◆ Description of the task ◆
Extend the news article on the departure of senior executives from OpenAI, beginning after its final sentence.

◆ Excerpt ◆
_ _ _ _ _

Physical Address

304 North Cardinal St.
Dorchester Center, MA 02124

Turmoil at OpenAI as top executives leave

Turmoil at the top of ChatGPT maker OpenAI has intensified with a further exodus of key executives amid reports it could change its founding principles to become a “for-profit” business.
The Microsoft-backed company has struggled to balance its commercial pursuits with its structure as a non-profit research organisation, established when it was founded by entrepreneurs including Elon Musk in 2015.
Now it is looking to give Sam Altman, its chief executive, a stake in the business and is considering becoming a “public benefit corporation” in order to become more attractive to investors, the Financial Times reported.
The chief technology officer of OpenAI announced she was leaving on Wednesday. Mira Murati, 35, has been part of OpenAI for more than six years and recently launched o1, a new AI model which she claims displays human-like reasoning.
“I’m stepping away because I want to create the time and space to do my own exploration,” Murati told colleagues and shared in a post on X.
She added: “There’s never an ideal time to step away from a place one cherishes, yet this moment feels right.
Bob McGrew, chief research officer and Barret Zoph, vice-president of research also announced they were leaving.
Murati was briefly parachuted in as chief executive in November when the board temporarily ousted then reinstated co-founder Sam Altman over the course of a fraught weekend.

_ _ _ _ _

◆ Exercise data ◆
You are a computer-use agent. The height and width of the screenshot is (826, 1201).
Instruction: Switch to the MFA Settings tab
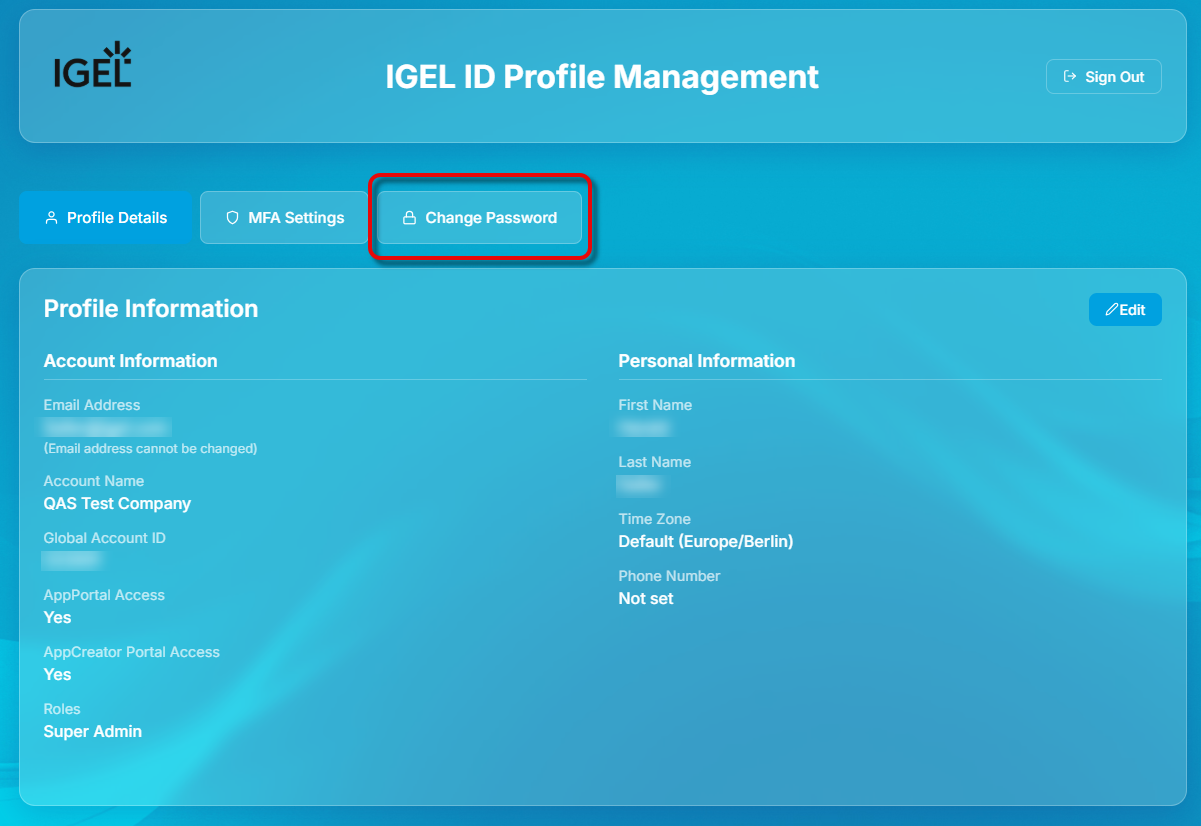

_ _ _ _ _

◆ Reply to the task ◆
Altman acknowledged it was not “natural” for her departure to be “so abrupt”, but added “we are not a normal company, and I think the reasons Mira explained to me (there is never a good time, anything not abrupt would have leaked, and she wanted to do this while OpenAI was in an upswing) make sense”.
He claimed that the resignation decisions were made “independently of each other and amicably, but the timing of Mira’s decision was such that it made sense to now do this all at once, so that we can work together for a smooth handover to the next generation of leadership”.
The announcements came after a reported $6.5 billion fundraising round, which values the company at $150 billion, according to Bloomberg News.
The exits follow those of other senior OpenAI executives, including founders Ilya Sutskever and John Schulman, who left the company earlier this year.
Several safety executives, including Jan Leike, have left the business amid concern about the company’s commitment to safety in its models.
In a parting shot when he resigned in May, Leike said: “Building smarter-than-human machines is an inherently dangerous endeavour … but over the past years, safety culture and processes have taken a back seat to shiny products.”
OpenAI has said it has boosted its safety work, internal governance and federal government collaboration to keep up with the models’ new capabilities.
“As part of developing these new models, we have come up with a new safety training approach that harnesses their reasoning capabilities to make them adhere to safety and alignment guidelines”, it said in a statement earlier this month.